Stored records ::
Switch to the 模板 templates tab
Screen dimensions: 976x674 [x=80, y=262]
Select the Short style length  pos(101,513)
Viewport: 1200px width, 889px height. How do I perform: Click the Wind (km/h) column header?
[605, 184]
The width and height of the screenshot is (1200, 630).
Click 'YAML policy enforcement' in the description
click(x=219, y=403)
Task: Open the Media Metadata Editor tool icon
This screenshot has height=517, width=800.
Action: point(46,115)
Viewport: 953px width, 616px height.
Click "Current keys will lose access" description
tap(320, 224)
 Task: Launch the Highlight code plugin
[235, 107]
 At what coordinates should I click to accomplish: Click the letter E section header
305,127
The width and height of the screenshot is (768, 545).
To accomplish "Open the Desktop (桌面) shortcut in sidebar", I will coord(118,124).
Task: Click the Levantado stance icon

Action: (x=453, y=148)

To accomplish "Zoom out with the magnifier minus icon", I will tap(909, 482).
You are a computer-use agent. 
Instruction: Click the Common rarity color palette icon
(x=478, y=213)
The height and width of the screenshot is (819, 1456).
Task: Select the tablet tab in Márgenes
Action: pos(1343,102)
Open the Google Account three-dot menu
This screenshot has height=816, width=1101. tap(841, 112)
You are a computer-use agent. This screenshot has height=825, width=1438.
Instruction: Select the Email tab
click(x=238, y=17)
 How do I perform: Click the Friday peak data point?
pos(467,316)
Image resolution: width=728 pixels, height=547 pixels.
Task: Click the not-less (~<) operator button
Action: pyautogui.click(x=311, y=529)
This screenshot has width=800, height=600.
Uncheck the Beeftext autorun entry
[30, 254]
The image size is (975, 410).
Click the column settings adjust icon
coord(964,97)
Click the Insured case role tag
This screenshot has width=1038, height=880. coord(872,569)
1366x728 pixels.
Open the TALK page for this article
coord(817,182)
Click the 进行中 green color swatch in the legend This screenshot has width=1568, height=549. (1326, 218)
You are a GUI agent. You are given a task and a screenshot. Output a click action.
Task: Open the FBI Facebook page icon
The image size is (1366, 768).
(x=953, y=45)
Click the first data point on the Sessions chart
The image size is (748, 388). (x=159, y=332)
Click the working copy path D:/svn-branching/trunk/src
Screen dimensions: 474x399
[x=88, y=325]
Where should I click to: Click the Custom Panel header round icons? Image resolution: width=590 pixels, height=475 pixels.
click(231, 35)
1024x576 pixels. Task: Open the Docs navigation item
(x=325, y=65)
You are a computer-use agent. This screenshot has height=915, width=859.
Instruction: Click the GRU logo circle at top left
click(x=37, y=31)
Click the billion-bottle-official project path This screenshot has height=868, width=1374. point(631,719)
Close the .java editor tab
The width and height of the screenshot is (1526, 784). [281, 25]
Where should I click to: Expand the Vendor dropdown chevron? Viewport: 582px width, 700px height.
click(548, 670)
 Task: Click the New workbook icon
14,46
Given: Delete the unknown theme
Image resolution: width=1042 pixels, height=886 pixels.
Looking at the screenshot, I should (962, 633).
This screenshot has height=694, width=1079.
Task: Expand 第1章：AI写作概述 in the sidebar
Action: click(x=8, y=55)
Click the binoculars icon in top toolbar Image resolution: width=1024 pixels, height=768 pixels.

Exercise requirements :: A line qualifies when it holds the word "computer"; report all qualifying lines from the records above.

Result below ::
You are a computer-use agent. 
You are a computer-use agent. This screenshot has height=825, width=1438.
You are a computer-use agent. This screenshot has height=915, width=859.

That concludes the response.